The Asia Foundation Selects Class of 2021-2022 William P. Fuller Fellows in Peacebuilding

San Francisco, October 28, 2021 — The Asia Foundation is excited to announce the class of 2022 William P. Fuller Fellows in Peacebuilding. This group of fellows, which come from five countries in Asia, are an impressive group of emerging leaders with demonstrated leadership capacity and a commitment to advancing knowledge and practice across a range of peace-building efforts.

The evolving complexity of subnational conflict in the 21st Century requires significant investment in committed leaders who will innovate and drive solutions for peace. The William P. Fuller Fellowship in Peacebuilding is dedicated to addressing conflict and peacebuilding in Asia through the professional development of next-generation leaders. The Foundation’s Board of Trustees first established the program in 2004 to honor Dr. Fuller’s 15-year tenure as president. The fellowship reflects the organizations’ long-standing commitment to the field and Dr. Fuller’s particular concern of furthering the professional development of young Asians with leadership potential and professional dedication to advancing knowledge and practice regarding the management of subnational conflicts.
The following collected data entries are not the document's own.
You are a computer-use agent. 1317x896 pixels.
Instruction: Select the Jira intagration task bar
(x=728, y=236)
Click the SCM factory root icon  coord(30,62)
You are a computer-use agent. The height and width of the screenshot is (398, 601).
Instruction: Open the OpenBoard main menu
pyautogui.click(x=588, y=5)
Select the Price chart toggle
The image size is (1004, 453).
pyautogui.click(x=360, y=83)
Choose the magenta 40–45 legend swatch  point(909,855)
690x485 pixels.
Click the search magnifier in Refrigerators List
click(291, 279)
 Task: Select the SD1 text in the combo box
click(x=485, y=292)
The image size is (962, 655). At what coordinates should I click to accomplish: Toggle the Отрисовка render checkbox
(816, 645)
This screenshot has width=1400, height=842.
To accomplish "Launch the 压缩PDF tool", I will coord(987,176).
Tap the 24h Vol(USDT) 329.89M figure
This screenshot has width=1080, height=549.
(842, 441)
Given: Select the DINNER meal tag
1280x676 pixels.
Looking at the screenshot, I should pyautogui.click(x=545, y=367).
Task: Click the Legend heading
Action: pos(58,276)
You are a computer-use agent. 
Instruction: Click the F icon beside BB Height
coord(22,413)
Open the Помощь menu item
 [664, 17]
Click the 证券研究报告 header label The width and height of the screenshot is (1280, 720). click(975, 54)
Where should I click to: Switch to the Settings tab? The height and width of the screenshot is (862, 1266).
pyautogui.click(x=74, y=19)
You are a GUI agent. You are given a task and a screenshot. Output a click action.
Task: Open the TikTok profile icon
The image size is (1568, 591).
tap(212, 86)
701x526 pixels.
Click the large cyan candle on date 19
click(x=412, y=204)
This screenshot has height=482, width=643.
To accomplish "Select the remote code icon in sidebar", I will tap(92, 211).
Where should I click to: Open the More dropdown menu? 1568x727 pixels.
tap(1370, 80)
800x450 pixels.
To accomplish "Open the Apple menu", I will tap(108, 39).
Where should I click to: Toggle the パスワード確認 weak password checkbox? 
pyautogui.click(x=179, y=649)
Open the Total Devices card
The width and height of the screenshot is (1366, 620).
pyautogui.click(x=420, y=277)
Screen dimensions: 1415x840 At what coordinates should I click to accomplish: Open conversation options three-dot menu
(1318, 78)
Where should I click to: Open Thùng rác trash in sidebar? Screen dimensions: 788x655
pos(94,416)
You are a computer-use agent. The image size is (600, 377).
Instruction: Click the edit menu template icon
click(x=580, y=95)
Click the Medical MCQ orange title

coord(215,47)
Following a redesign period, in 2021-2022 The Asia Foundation will launch a revitalized version of the program. We welcome for the first time a full cohort of six fellows for nine months of extended leadership training, professional development, and seminars with leading peacebuilding experts and institutions in the United States and globally. Each fellow will receive a $5,000 USD grant to support their individually tailored projects or help advance professional goals. The program will include extended engagement with the Foundation’s program teams, including the Conflict & Fragility programs and the Women’s Empowerment Programs. Emphasis is placed on building networks between fellows and the global peacebuilding community by connecting them to experts across a range of institutions and country contexts. Fully virtual, the 2021-2022 fellowship program works through training modules, online coursework, and a virtual study tour to support and elevate fellows’ development and work.

Fuller Fellows are early or midcareer professionals with demonstrated leadership in peacebuilding who actively promote peace through research, advocacy, policymaking, or other realms bridging knowledge and implementation.

Meet the 2021-2022 Fellows:

Ganesh Chaudhary (Nepal) is a journalist, dialogue facilitator, and published author of a book on peace and security concerning the Tharuhat Movement of Tikapur. He has worked closely with the Tikapur community, establishing a community radio station and building dialogue toward peace between Tharu and non-Tharu people in the area.

Kamala Bhattarai (Nepal) is a peacebuilder specializing in multi-stakeholder dialogue and strategic peacebuilding programs. She works on addressing root causes of conflict-related issues to caste-based discrimination, historical marginalization of indigenous communities, and gender-based violence. She also works as a dialogue facilitator in Jhapa, supporting women from marginalized communities.

Husni Mubarok (Indonesia) is a researcher at the Center for the Study of Religion and Democracy (PUSAD), Paramadina, and lecturer at the University of Paramadina, Jakarta. He graduated from the Center of Religious and Cross-cultural Studies (CRCS), UGM, Yogyakarta. He was awarded the Australian Award on Policies for the Disengagement and Rehabilitation of Violent Extremism in Australia in 2018 and has participated in various international conferences related to religion and peace. In addition, he has authored several texts on extremism, governance, and religious life in Indonesia.

Azizul Hoque (Bangladesh) is a Research Associate at the Centre for Peace and Justice, Brac University. He works with the Refugees Studies Unit on “Formulating a Roadmap for Further Localization of Humanitarian Response in Cox’s Bazar” and is one of the innovators of “Trust Network,” an emerging Participatory Action Research approach that has been piloted during Covid-19 in Cox’s Bazar. He co-facilitates academic courses and is a trainer of community-based experiential learning for peace in Cox’s Bazar. His research and publications examine governance and social justice, educational leadership, and peacebuilding in the emergency context of refugee crises.

Mirak Raheem (Sri Lanka) is an independent researcher and activist working on human rights and reconciliation in Sri Lanka. In addition to being involved in advocacy with policymakers, he has documented, researched, and published on a diverse range of issues related to peacebuilding. He has recently finished a three-year term as a Commissioner of the Office of Missing Persons, an independent state mechanism established by the Sri Lankan government to trace the fate of thousands of disappeared persons over years of conflict.

The Asia Foundation is a nonprofit international development organization committed to improving lives across a dynamic and developing Asia. Informed by six decades of experience and deep local expertise, our work across the region addresses five overarching goals—strengthen governance, empower women, expand economic opportunity, increase environmental resilience, and promote regional cooperation.